Nearly 30 years later when I got around to reading it myself (I have no excuse for this procrastination), I was also disturbed by it.  No book I know reveals in such stark and memorable detail how the pastoral promise - that humanity might live amicably with nature - is just a pipe dream.  Human nature won't allow it. 

But that's all beside the point.  When I'd heard that he'd died, I thought of those pristine paperbacks, I thought of my Dad, and I thought of home.  And that's at the heart of my modest tribute to Mr. Mowat: When I thought of him, I thought of home.   

Thursday 1 May 2014

Re. Wilson's Swamp Angel (and the joys of leisure reading)

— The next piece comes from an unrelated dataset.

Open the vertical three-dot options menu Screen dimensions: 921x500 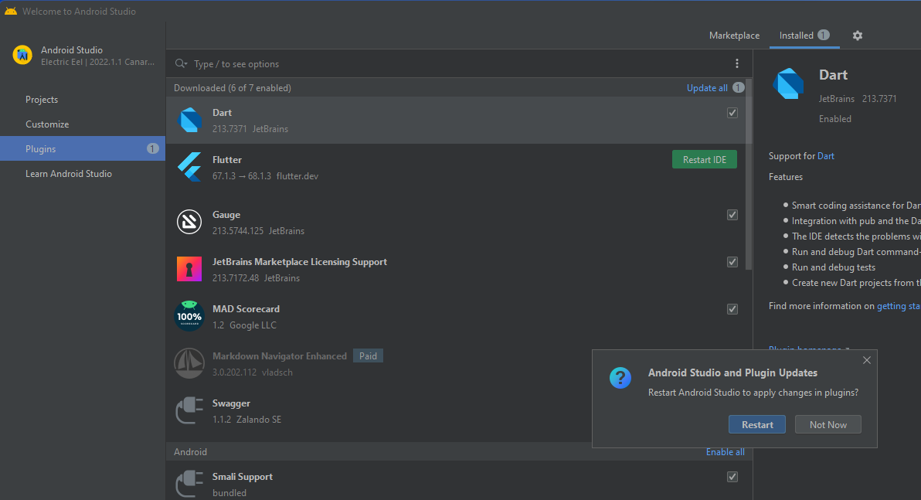click(x=737, y=63)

I teach English with a small university-college in northern Manitoba.  Although I do love my work, I will admit that it leaves me with little time for leisure reading.  Throughout the fall and winter months, most of the reading I do is re-reading novels, poems, short-fiction, articles, etc., in preparation for classes.  There's not a lot of time for much more than that.  So when spring and summer roll around, they arrive offering a luxury--the luxury of extra time for leisure reading. 


Now that teaching is once again behind me, what did I wind up picking up recently? Ethel Wilson's Swamp Angel.  

Perhaps because I always thought of the novel as a Can. Lit. duty-read, I dutifully avoided Swamp Angel for years.  But the time had finally come to end avoidance and open up the novel to see what I might find in its pages.   

Although Ethel Wilson's book had many fine moment, it must be said that it simply didn't satisfy me.    

The novel's title is taken from the name of the Swamp Angel revolver, a gun highly prized by one of the novel's characters, Nell Severance, who used to juggle the gun in a circus act.  She later gives the Angel to Maggie Lloyd, the novel's main character, who has recently left her husband in order to start a new life as a cook at a down-on-its-luck resort in the British Columbia interior. Even though there is conflict between Maggie and Vera, the resort owner's wife, who is fiercely and angrily jealous of Maggie, the gun never comes into play.  

Spoiler Alert: at the novel's end Maggie mildly drops the Swamp Angel into the lake and watches it submerge below the surface.  And so for most of the novel, the Angel feels like a Chekhovian gun--one that's bound to get used.  And yet it never goes off, is never fired.  

Of course, I don't doubt that there are nuance and subtleties to Wilson's use of the gun in the novel that I'm not taking into account.  All  I'm taking into account is the overall impression that the novel left.  And that impression is, to use an old Labradorian word, that it's a bit "dunchy," meaning under-baked.

And this is one of the pleasures of leisure reading.  Overall impressions are good enough.  I don't need to interpret the book, analyze it, theorize about it, prepare a lecture on it, devise discussion questions about it, write a conference paper on it---nothing of the sort.  All that's required is to read and decide whether or not I like what I'm reading.  To see whether or not the story, the play, the poem, the novel - to borrow a bit from Dylan Thomas - makes my toenails twinkle.